What you should do: Put the items below into a Markdown table, starting at the first line and ending at the line that contains "point(120,692)", both included. Use the columns No. and Line, with one numbered row per line, skip blank lines, and leave the pictures out.
▼
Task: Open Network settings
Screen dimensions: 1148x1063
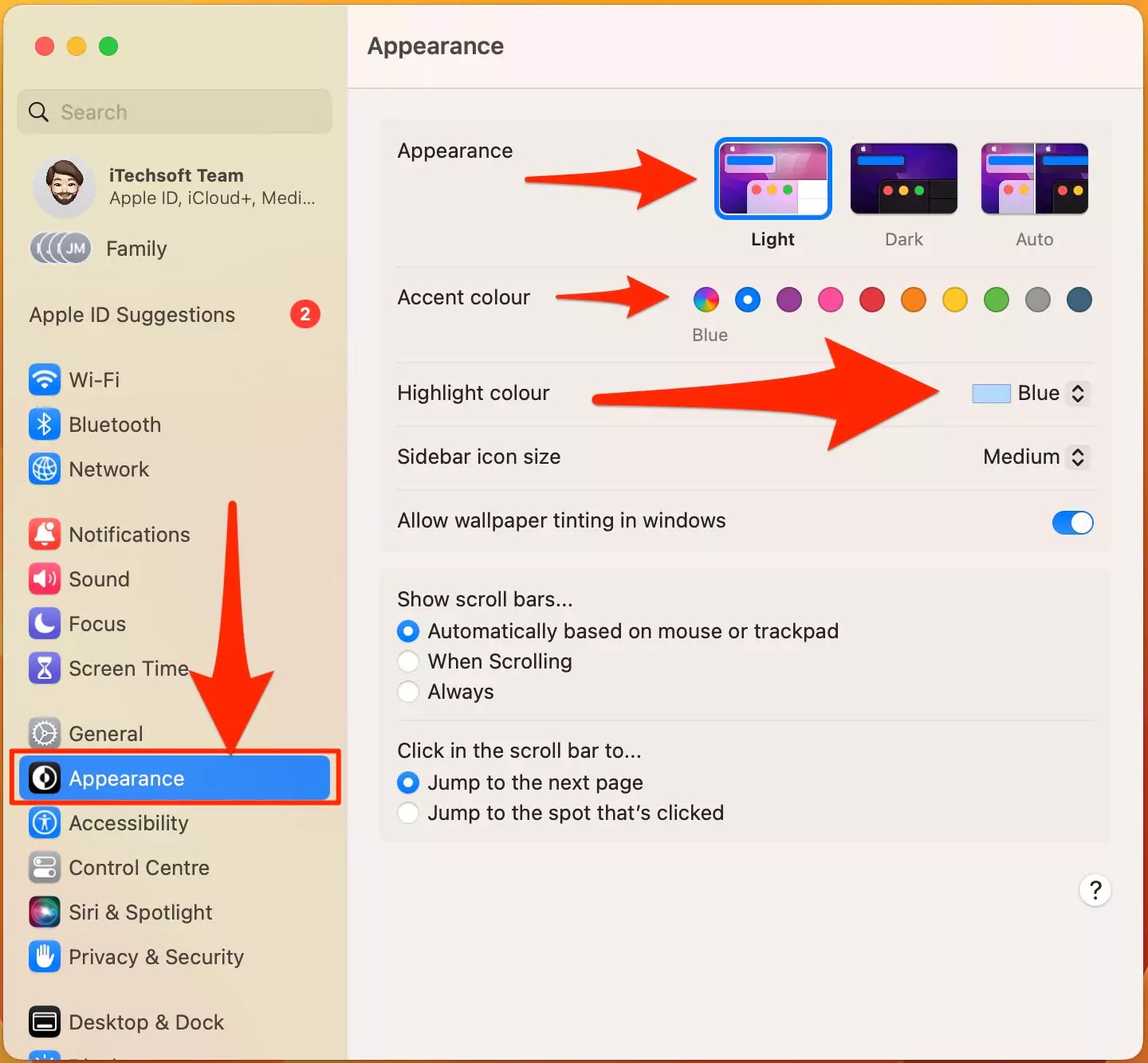Action: pyautogui.click(x=108, y=469)
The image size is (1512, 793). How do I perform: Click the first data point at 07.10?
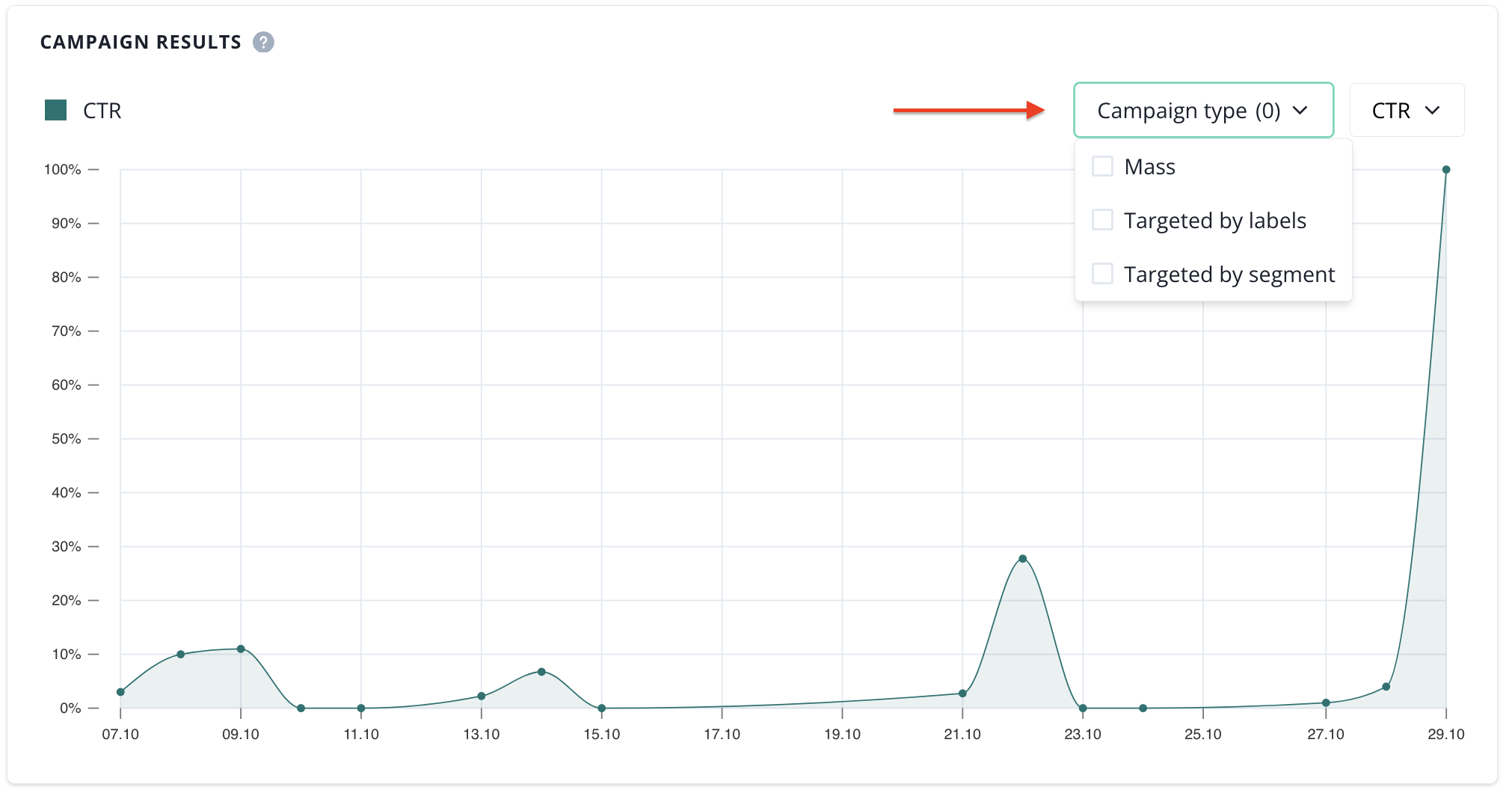point(120,692)

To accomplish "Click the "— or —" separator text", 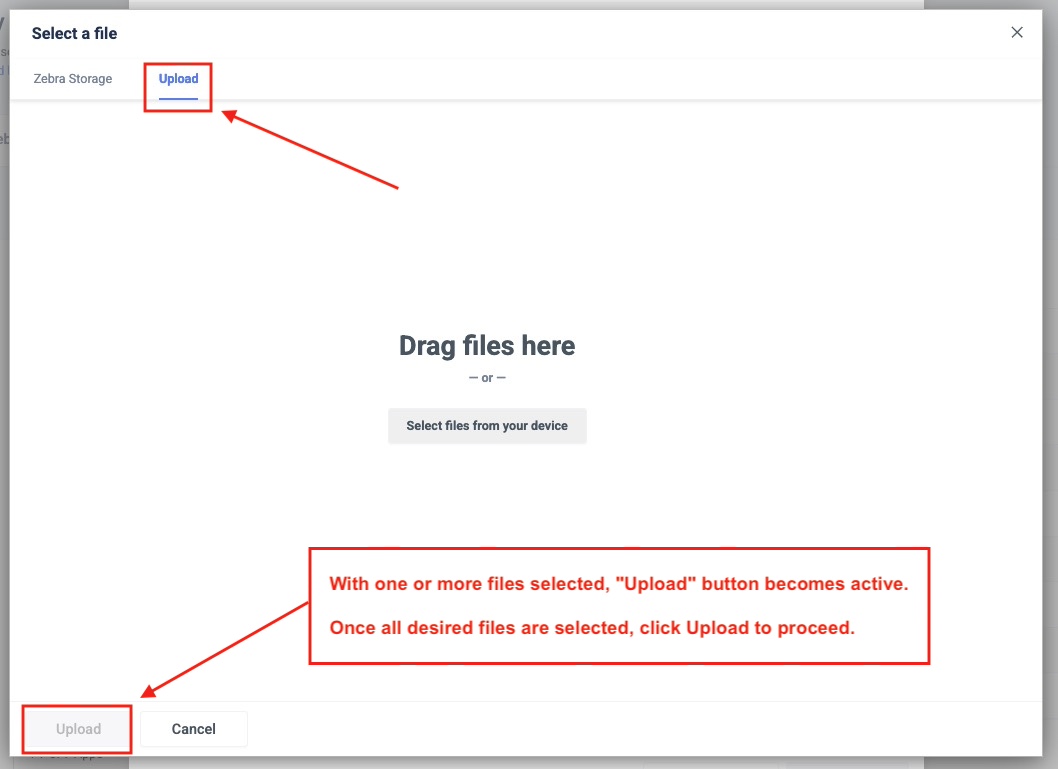I will [x=487, y=378].
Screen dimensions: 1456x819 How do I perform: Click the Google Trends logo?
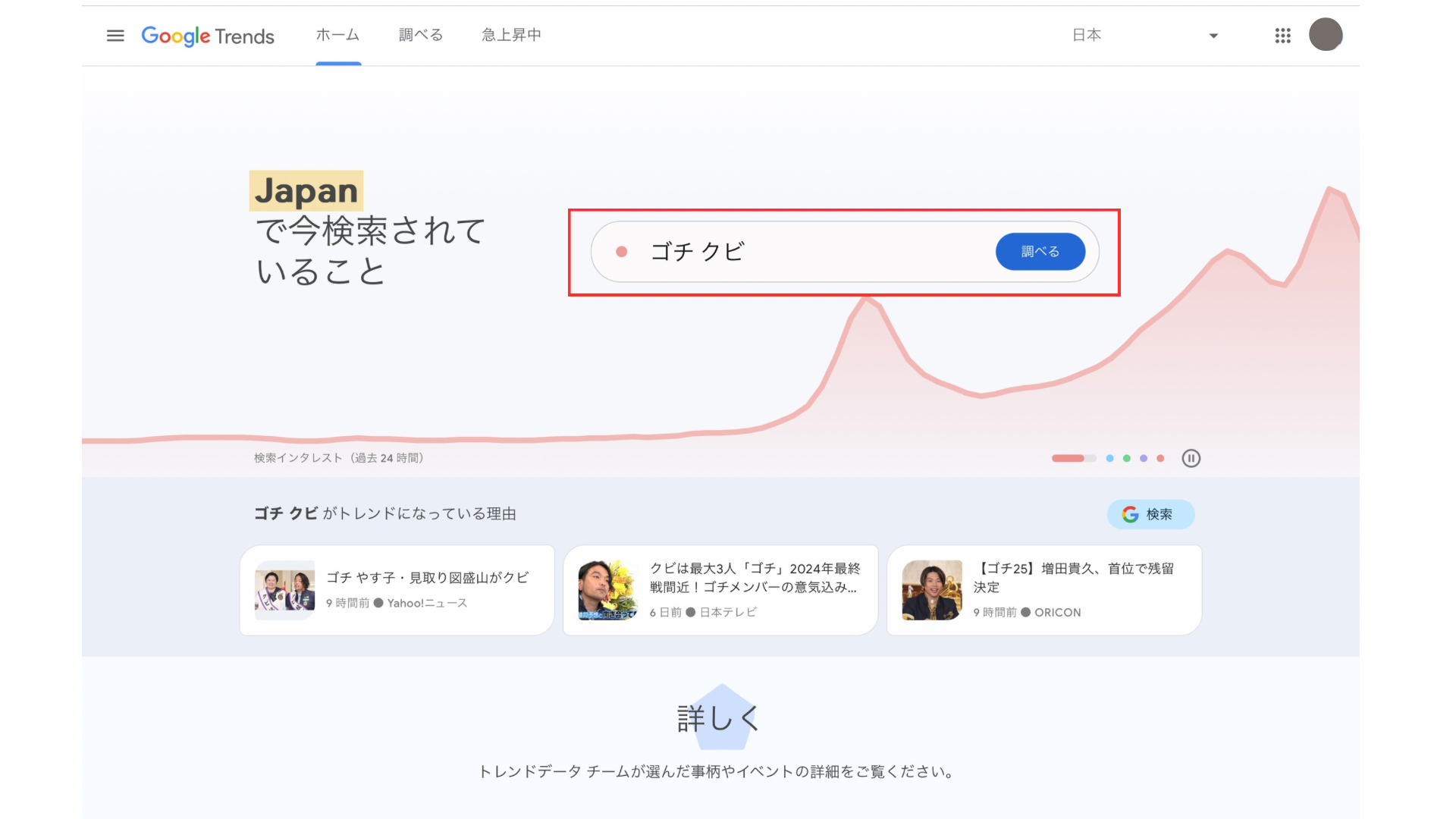point(208,36)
▲
Full answer:
| No. | Line |
|---|---|
| 1 | Task: Open Network settings |
| 2 | Screen dimensions: 1148x1063 |
| 3 | Action: pyautogui.click(x=108, y=469) |
| 4 | The image size is (1512, 793). How do I perform: Click the first data point at 07.10? |
| 5 | point(120,692) |